Integrating with Legacy Web Applications

It’s possible to run a Django application on the same Web server as an application powered by another technology. The most straightforward way of doing this is to use Apache’s configuration file, httpd.conf, to delegate different URL patterns to different technologies.

The key is that Django will be activated for a particular URL pattern only if your httpd.conf file says so. The default deployment explained earlier assumes you want Django to power every page on a particular domain:

<Location “/”>
SetHandler python-program
PythonHandler django.core.handlers.modpython
SetEnv DJANGO_SETTINGS_MODULE mysite.settings
PythonDebug On
</Location>

Here, the <Location “/”> line means “handle every URL, starting at the root,” with Django. It’s perfectly fine to limit this <Location> directive to a certain directory tree. For example, say you have a legacy PHP application that powers most pages on a domain and you want to install a Django admin site at /admin/ without disrupting the PHP code.

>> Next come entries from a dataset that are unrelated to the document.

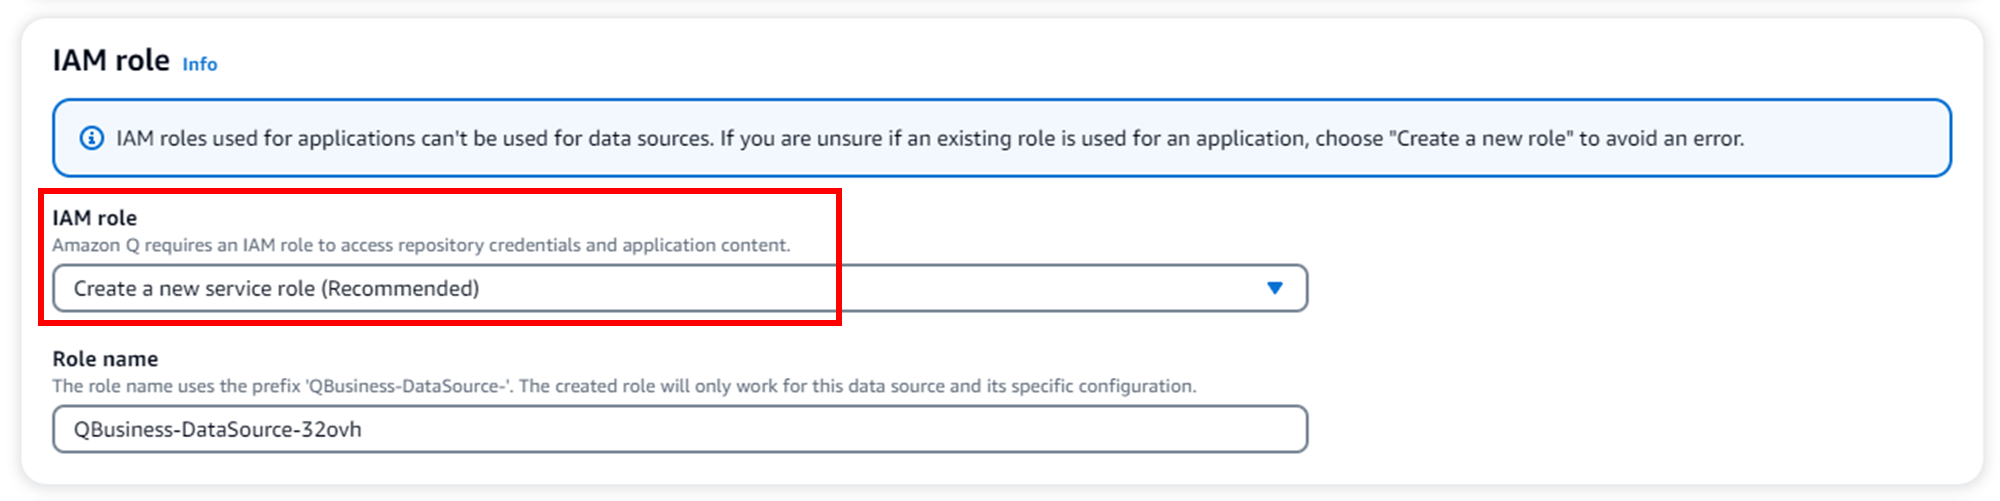Click the bold Role name field label
This screenshot has height=501, width=2000.
click(105, 359)
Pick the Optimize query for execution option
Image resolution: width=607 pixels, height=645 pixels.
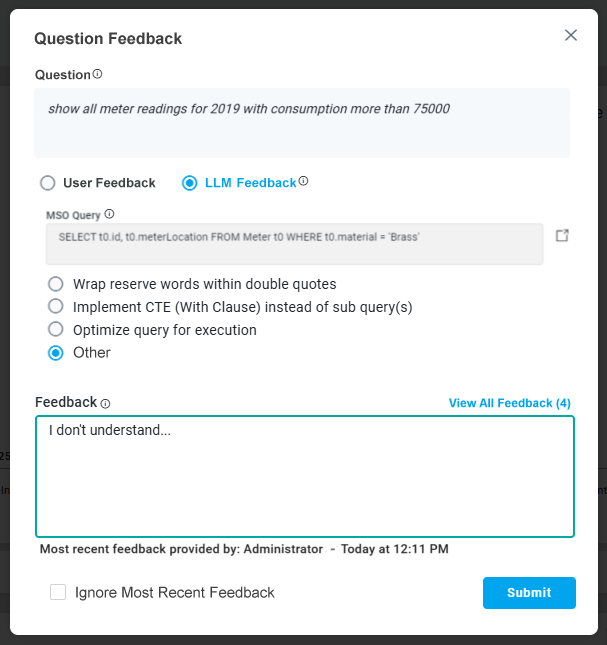coord(56,330)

To do this, just set the <Location> directive to /admin/:

<Location “/admin/”>
SetHandler python-program
PythonHandler django.core.handlers.modpython
SetEnv DJANGO_SETTINGS_MODULE mysite.settings
PythonDebug On
</Location>

With this in place, only the URLs that start with /admin/ will activate Django. Any other page will use whatever infrastructure already existed.

Note that attaching Django to a qualified URL (such as /admin/ in this section’s example) does not affect the Django URL parsing. Django works with the absolute URL (e.g., /admin/people/person/add/), not a “stripped” version of the URL (e.g., /people/person/add/). This means that your root URLconf should include the leading /admin/.